In the fall of 1962, Benton found herself a student at Mississippi State College for Women known as “the W” as the Meredith controversy engulfed Ole Miss and all of Mississippi.
At the W, the women sang Dixie in the dining hall in solidarity with the state’s effort to keep Meredith out, and Benton was repelled.
“I realized how much I loved the African-American people I’d grown up with,” she recalls. “That connection was like a dagger in my soul and it made a radical out of a little southern girl.”
For Glisson, it began when her mother let her invite a black girl to her third-grade birthday party. As a consequence, she says, “the black girl was the only one who came. Everyone else had an excuse for not coming. We had a great time. My mother said, `More cake for y’all,”’ Glisson recalls.
It was only years later, looking back, that Glisson realized what had happened. “I was horrified once I figured it out.”
At the University of Mississippi, Glisson has worked to bring together Southern studies students with black graduate students from other disciplines in the hopes that they might spread the word that theirs is a truly inclusive program.
But Williams says blacks won’t begin to enroll in Southern studies until they see some blacks among the center’s very small core faculty and administration. Ferris says blacks who were on staff in the past left for other jobs, and that he hopes to be able to add black faculty, and increase black enrollment, in the near future.

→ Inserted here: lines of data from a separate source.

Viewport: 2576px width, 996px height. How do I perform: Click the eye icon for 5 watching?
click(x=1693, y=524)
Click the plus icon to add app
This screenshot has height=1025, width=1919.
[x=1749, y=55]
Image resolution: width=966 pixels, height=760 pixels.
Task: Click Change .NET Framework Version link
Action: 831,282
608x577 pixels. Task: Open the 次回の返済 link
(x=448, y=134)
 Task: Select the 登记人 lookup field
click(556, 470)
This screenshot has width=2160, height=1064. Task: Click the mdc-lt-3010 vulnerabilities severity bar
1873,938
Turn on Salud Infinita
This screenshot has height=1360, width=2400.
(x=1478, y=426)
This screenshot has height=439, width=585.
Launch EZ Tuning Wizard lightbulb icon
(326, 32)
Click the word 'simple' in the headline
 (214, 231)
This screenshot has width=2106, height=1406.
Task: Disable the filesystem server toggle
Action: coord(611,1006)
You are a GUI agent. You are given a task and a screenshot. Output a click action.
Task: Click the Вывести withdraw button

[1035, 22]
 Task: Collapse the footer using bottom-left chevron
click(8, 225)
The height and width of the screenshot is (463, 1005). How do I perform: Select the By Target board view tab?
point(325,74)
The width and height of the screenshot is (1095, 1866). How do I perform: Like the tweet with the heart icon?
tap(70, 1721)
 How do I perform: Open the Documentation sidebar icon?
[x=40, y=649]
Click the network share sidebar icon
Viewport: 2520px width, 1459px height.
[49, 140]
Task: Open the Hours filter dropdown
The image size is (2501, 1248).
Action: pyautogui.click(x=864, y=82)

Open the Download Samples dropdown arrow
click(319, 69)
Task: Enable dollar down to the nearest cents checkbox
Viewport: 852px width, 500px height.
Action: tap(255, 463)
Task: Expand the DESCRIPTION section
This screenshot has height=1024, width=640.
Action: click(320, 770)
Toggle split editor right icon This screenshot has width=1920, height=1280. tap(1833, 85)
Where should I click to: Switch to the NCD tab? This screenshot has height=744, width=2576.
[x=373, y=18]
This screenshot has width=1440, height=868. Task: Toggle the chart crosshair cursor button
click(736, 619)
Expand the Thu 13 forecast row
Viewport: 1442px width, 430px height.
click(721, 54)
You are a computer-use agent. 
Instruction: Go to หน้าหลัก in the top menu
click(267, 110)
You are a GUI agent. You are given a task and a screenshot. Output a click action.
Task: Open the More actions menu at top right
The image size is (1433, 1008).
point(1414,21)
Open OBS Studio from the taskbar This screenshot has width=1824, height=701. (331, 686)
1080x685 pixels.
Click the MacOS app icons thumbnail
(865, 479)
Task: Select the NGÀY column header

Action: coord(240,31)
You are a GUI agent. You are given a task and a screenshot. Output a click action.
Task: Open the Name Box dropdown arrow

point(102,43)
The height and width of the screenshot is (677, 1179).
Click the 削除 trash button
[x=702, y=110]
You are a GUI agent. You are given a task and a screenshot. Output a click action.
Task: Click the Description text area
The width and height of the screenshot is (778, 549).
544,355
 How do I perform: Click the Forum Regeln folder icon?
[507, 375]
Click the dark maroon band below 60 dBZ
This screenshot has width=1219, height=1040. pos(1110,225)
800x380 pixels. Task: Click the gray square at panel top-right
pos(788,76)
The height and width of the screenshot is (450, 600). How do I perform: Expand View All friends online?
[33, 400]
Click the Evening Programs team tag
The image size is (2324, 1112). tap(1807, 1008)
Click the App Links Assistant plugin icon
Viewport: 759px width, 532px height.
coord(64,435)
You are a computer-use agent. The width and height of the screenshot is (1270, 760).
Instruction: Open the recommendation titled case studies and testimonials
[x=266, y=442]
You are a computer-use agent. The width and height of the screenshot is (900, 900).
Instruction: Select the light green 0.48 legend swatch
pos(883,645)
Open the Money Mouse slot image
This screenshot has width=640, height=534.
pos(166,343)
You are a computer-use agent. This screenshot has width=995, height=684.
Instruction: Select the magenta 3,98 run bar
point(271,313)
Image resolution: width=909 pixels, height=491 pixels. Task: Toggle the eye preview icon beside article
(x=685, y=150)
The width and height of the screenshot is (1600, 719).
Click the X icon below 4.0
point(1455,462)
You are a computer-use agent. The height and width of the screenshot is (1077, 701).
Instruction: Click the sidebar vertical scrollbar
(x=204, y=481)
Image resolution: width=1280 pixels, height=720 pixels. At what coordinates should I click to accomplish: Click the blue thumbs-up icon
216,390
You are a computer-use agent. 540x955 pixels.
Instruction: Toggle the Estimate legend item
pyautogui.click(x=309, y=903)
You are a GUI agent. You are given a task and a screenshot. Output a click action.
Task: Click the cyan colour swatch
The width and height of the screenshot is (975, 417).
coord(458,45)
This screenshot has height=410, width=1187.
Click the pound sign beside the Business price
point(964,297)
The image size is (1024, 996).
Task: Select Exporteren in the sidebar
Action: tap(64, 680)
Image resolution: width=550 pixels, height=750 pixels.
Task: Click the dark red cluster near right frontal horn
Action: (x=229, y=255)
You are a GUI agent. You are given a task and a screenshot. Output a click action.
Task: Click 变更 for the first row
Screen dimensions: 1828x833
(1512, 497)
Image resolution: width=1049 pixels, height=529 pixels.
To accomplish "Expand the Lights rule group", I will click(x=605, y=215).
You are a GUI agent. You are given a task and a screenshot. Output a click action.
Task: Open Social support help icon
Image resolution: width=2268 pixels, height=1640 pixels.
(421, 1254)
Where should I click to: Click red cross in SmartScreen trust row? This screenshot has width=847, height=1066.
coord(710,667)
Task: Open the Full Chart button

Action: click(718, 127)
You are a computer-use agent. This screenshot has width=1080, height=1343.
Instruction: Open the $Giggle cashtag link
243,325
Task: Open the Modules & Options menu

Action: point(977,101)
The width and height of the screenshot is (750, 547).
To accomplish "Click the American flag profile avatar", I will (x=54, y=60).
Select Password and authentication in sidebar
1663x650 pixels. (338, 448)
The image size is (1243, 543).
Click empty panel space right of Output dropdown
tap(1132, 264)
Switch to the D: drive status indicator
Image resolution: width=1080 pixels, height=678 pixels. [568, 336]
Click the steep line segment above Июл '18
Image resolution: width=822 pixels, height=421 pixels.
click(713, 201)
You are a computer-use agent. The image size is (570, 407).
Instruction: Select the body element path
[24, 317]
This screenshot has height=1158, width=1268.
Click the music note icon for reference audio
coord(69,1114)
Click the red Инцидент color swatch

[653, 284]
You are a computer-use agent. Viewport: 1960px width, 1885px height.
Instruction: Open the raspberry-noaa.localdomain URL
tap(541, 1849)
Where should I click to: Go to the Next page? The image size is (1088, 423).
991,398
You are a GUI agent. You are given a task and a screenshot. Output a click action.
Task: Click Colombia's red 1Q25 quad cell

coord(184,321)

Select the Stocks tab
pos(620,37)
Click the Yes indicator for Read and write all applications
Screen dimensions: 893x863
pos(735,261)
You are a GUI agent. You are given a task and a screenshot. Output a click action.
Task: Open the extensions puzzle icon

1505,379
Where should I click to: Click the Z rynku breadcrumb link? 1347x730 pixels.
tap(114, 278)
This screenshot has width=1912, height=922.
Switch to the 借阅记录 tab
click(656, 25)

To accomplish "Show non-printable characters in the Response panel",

But, says Ferris, “I don’t think we’ll ever have a completely integrated program.” He says African-American studies which at the university is affiliated with Southern studies will always provide a more focused and “nurturing” home for many black students. “There’s a need for both,” he says.
But everyone agrees that the existing Southern studies program suffers for the lack of black voices in the classroom.
It bothers Glisson, who finds herself once again thinking of the words of Chick Mallison, the white 14-year-old hero in Faulkner’s “Intruder in the Dust,” the original liberal in modern Southern fiction, who with an old white women and young black friend helps free a wrongly accused black man.
“Chick Mallison wants the South to be perfect,” says Glisson. “He wants to be with it, perfect.”